*** Information supplied ***

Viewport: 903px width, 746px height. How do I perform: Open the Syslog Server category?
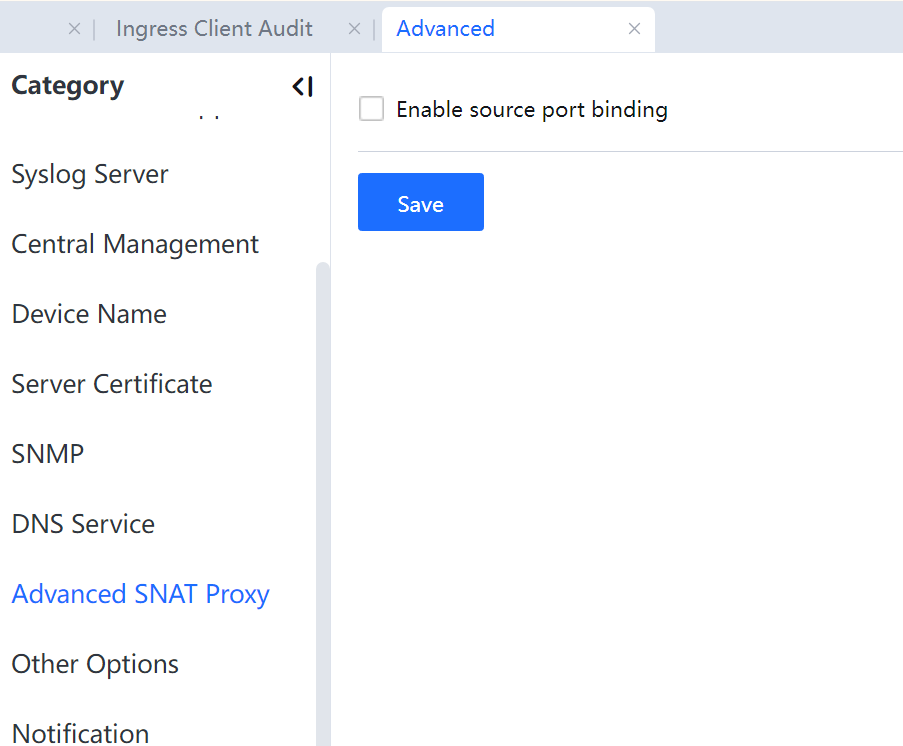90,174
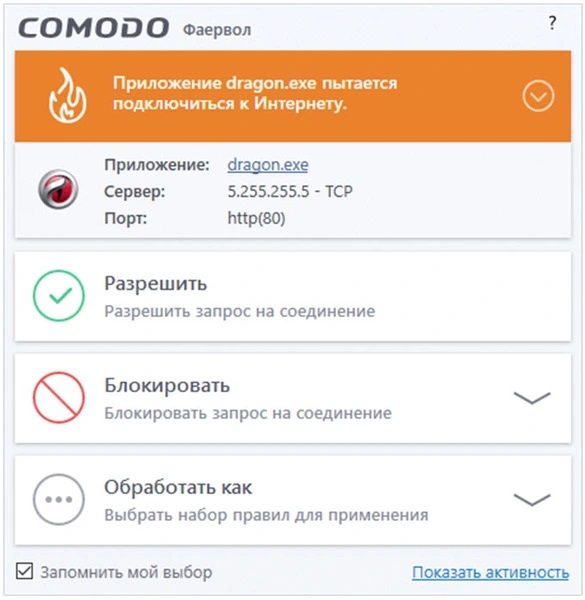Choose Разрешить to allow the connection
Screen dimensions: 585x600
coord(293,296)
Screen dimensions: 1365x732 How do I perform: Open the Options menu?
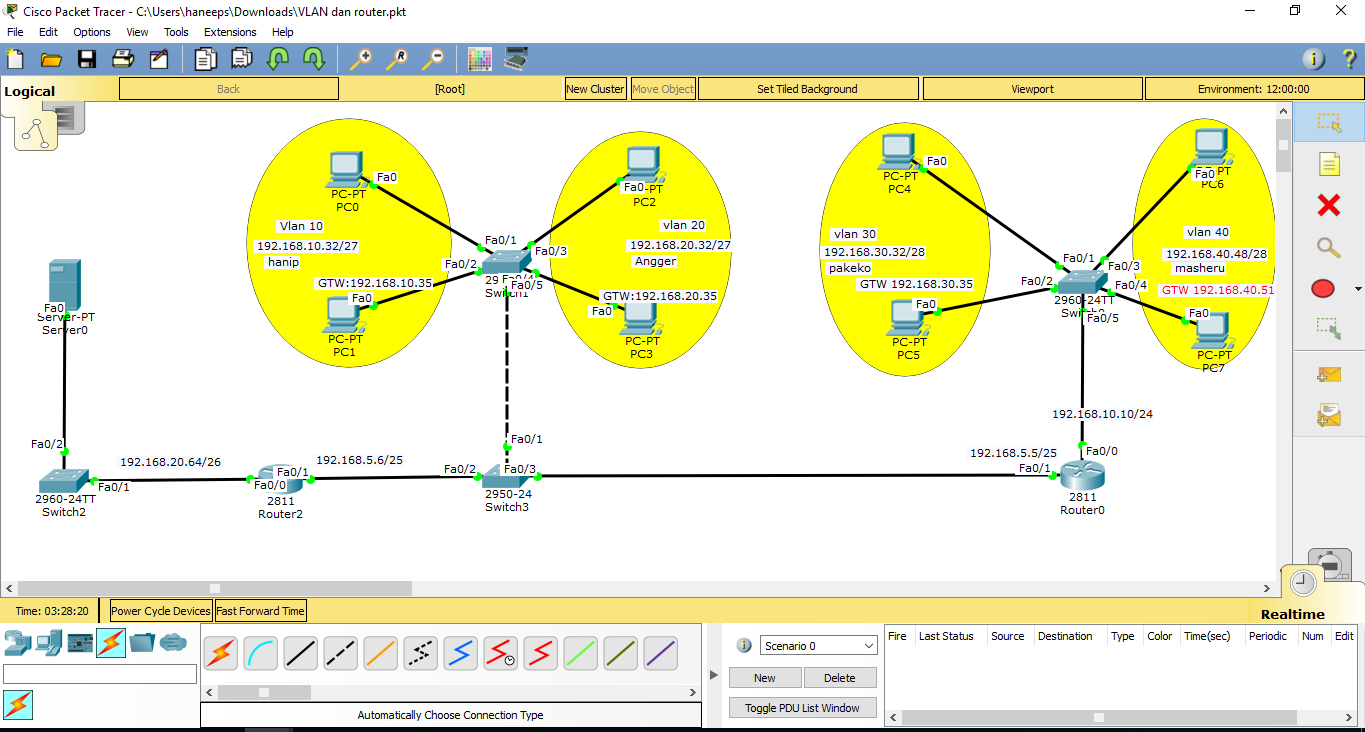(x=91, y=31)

***

■ Exercise goal
Reproduce only the lines from the line with "Screen dimensions: 1365x732" to the end of the entries. Keep both ends, copy them exactly, and omit every picture.

■ Solution to this exercise
Screen dimensions: 1365x732 How do I perform: Open the Options menu?
(x=91, y=31)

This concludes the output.